Giulio Cesare (highlights)
~ HWV 17 ~

Warner Classics/Apex 2564 62018-2
1 CD
budget price
Recorded in 1988.
First released in 1988.
First reissue in 1996.
Second reissue in 2005.

  • Act I
    • Overture
    • Viva, viva (chorus)
    • Presti omai (Cesare)
    • Priva son d’ogni conforto (Cornelia)
    • Svegliatievi nel core (Sesto)
    • Cara speme (Sesto)
    • Va tacito (Cesare)
  • Act II
    • Cessa omai (Cornelia)
    • Se pieta (Cleopatra)
  • Act III
    • Sinfonia
    • Da tempeste (Cleopatra)
    • Sinfonia
    • Ritorni omai (chorus and Cleopatra)

Cesare: Paul Esswood
Cleopatra: Roberta Alexander
Cornelia: Marjana Lipovšek
Seste: Ann Murray
Cleopatra: Lucia Popp (Track 14)

Arnold Schoenberg Chor
Concentus Musicus Wien (on period instruments)
Director: Nikolaus Harnoncourt

CDs featuring extracts of operas usually serve one of two functions.  On the one hand, the record company has released a full version of an opera but puts out a selected sampling which might justifiably be called “highlights”, for those who don’t wish (or can’t afford) to purchase the complete version, for example, Erato’s recording of Teseo.  On the other hand, for economic or other reasons, a full version is not released in CD form; one example is the Australian Opera’s (now Opera Australia) 1994 Giulio Cesare;  a full version was released on video (now available in DVD format) but only a selection of arias made it to a single commercial CD release.  This approach probably also deserves the sobriquet “highlights”.  In both cases, one accepts that the selection was based on an overall consideration of how to best represent the singers, the playing and the dramatic thrust and flavour of the complete work.

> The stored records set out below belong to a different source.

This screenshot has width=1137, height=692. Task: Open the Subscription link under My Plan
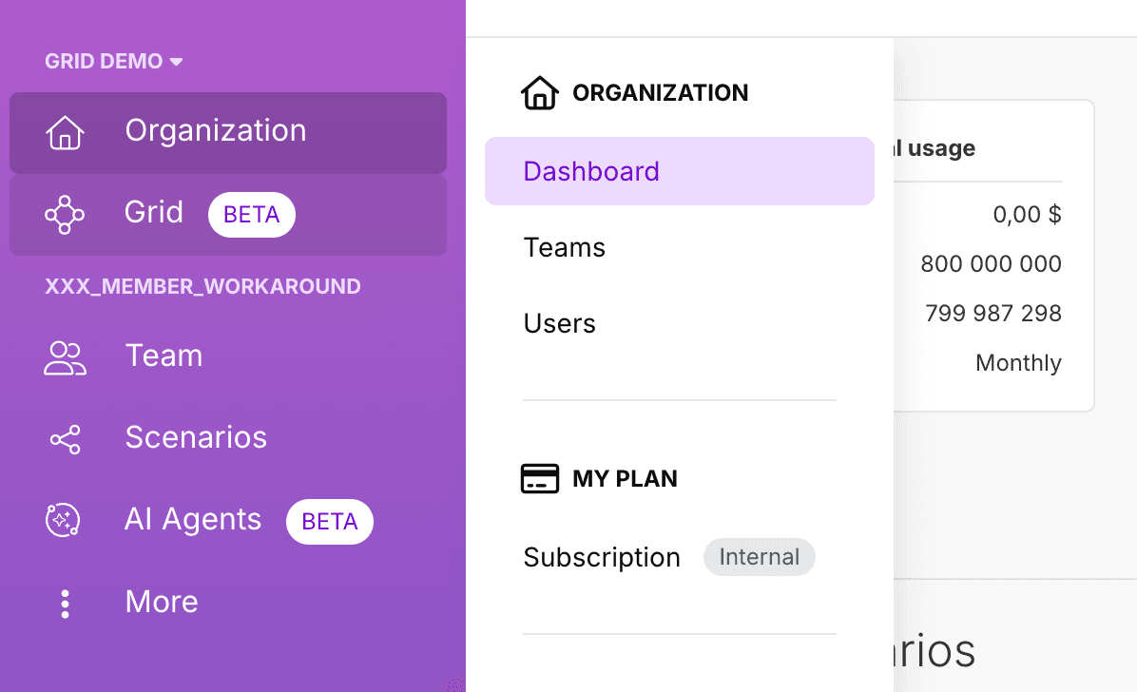pos(601,558)
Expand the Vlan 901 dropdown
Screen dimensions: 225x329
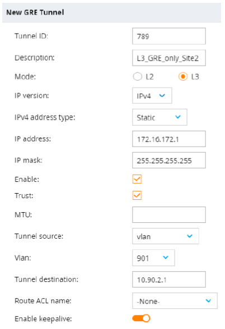[153, 258]
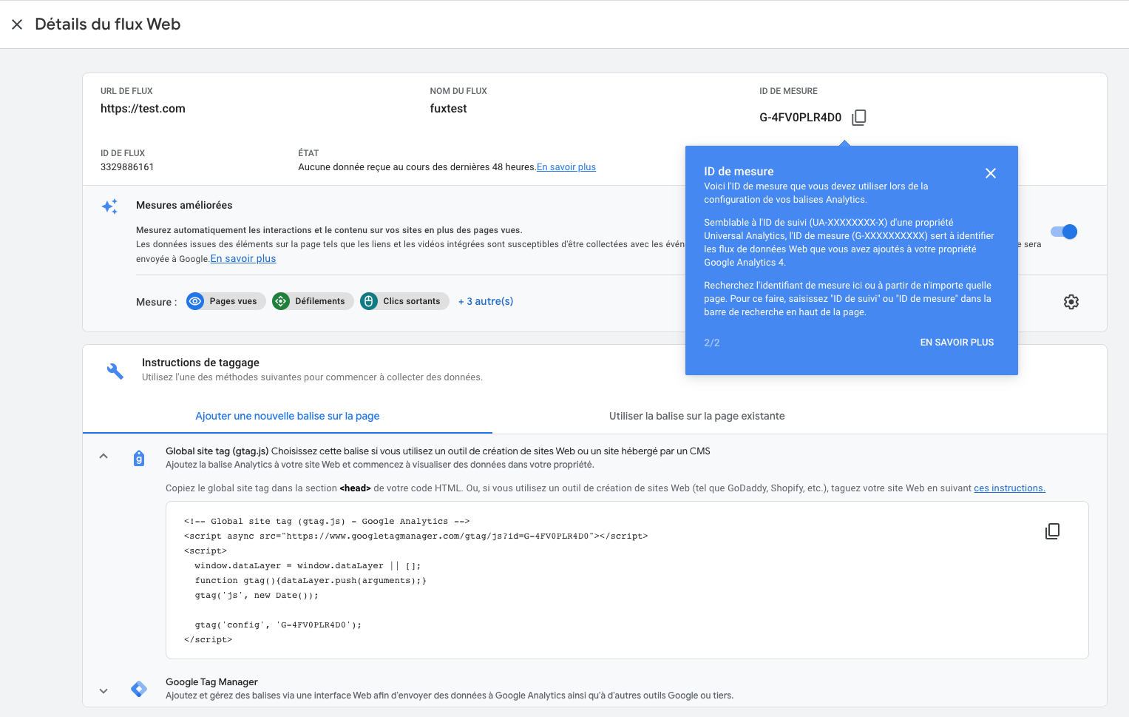Click the Google Tag Manager diamond icon

[x=139, y=689]
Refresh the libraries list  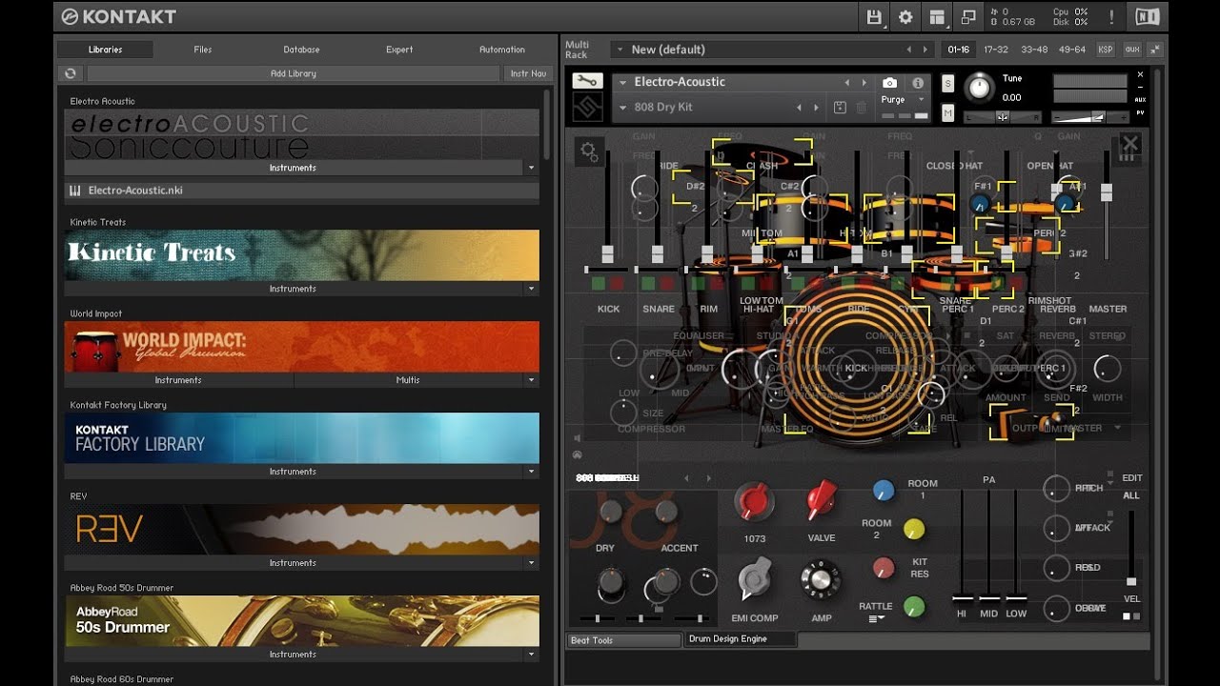[x=71, y=73]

This new re-issue seems to have been based more on the premise of “what we were able to salvage”, and the term “highlights” has only a tenuous claim to accuracy.  The fact that the Cleopatra in the concluding coro is not the same singer as the Cleopatra in her two arias strongly suggests that this has been cobbled together out of bits of different performances.  Any idea of a balanced representation of the overall work should be dispelled by a consideration of the arias chosen and the order of presentation.  Cesare, Cleopatra, Cornelia and Sesto do it is true get two relatively contrasting arias apiece, but they are not ones that best represent the overall drama;  Tolomeo does not appear at all.  As well as the overture, both sinfonias from Act III are included, which can only be considered arbitrary if not due to technical exigencies.

As far as the performances go, while Harnoncourt was in the forefront of historically-informed Handel performance, some aspects of this have not stood the test of time.  The tempi are generally far statelier than those to which we are now accustomed.  The orchestral playing is almost unbearably bright, indeed strident, although this might of course be due to the dynamics of the recording process.  Paul Esswood was one of the leading post-Deller exponents of modern baroque countertenor singing, and his production is careful and musicianly if a little fuzzy in the low notes and lacking attack in ‘Va tacito’.  Roberta Alexander’s Cleopatra is by turns moving and sprightly, but somewhat shrill.  Cornelia is sung by Marjana Lipovsek with warm tone, but is rather emotionally bland.  Mezzo-soprano Ann Murray, herself a latter day Cesare but younger here as Sesto, is less squally than in her recent recordings, and her ‘Cara speme’ is pleasing.

It is hard to imagine to whom this recording is likely to appeal;  if you are a Roberta Alexander fan, you can get a better bargain with Harnoncourt’s recording of Apollo e Dafne with Alexander and Hampson, along with the two arias of Cleopatra preserved here.  Given however the abundance of Giulio Cesare recordings available, although none of them are perfect, most have more to offer than this, which will surely only be sought out by completists.